The Chiefs found themselves a stud wideout early in the draft last year. Hopefully, general manager Brandon Beane took notes and does the same in this year’s draft for Josh Allen.
TE Travis Kelce
I have to admit, it was a little amusing to watch the Bills bust a coverage in the second quarter and leave Kelce with nobody anywhere near him for a 22-yard touchdown catch. Let’s forget about the fact that there was obviously a blown coverage and think about it for a second: If you’re confused, which player do you think you should follow on the Chiefs’ offense? I know that isn’t how any of this works, but as a defender, your one goal has to be to keep Kelce from beating you. What did the Bills do? Cover him with A.J. Klein for most of the first half and completely drop him in coverage at another point in the same half.

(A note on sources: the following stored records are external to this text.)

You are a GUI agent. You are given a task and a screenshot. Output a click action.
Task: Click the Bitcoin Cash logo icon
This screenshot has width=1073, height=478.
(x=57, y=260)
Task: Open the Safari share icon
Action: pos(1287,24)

Kelce had three catches for 66 yards and that score in the first half alone, so the good news is that Buffalo tightened up on him in the second half. He finished with five catches for 75 yards, adding another touchdown grab on the first drive of the third quarter to give him two on the night.
DE George Karlaftis III
The big edge rusher had a nice night overall in the sense that he and the rest of that Kansas City line improved as the game progressed. While he didn’t have a sack, nobody did on either side, so that’s not a huge knock. Karlaftis had a big pass knockdown at the line of scrimmage to set up a fourth down, which turned out to be the idiotic fake punt call that set the Chiefs up for what should have been an easy game-winning touchdown drive. Karlaftis had four total tackles on the night, including one for a loss.
LB Nick Bolton
Man, this guy is good. It seems like he’s everywhere all at once, and he’s equally adept in coverage as he is in run support. The only time I noticed him in a bad way was when the Bills finally manipulated a matchup for wide receiver Stefon Diggs in their favor, isolating him on Bolton in the slot. And still, the big linebacker from Missouri is such a plus-athlete that it took a gorgeous jerk route from Diggs and a perfect throw from Allen to squeeze the ball into a space where Diggs could catch and run. Bolton had a game-high 13 tackles on the night, although all of them came beyond the line of scrimmage.
CB L’Jarius Sneed
Two matchups this year against Stefon Diggs, and twice it was Sneed who completely locked No. 14 down in coverage. The Bills had no chance to find Diggs for much of the night, and it’s not as if the Chiefs were throwing three guys at him. It was mostly Sneed just locking him up in coverage. This hasn’t been a good matchup for the Bills in the recent past, as Sneed has been able to render Diggs a non-factor. In this game, Diggs had just three grabs for 21 yards; in the matchup earlier this season, he caught four passes for 24 yards. That’s not WR1 stuff, and it’s a testament to how good Sneed is.
The Chiefs’ secondary is built for these kinds of games, as they can all play tight man as well as they play zone, and their corners have the size, speed, and athleticism to handle all sorts of different receivers. Again, I hope that Brandon Beane is taking notes, and perhaps he can convince his head coach, who loves his scheme-disciplined zone corners, to find some more speed and athleticism in the back end moving forward.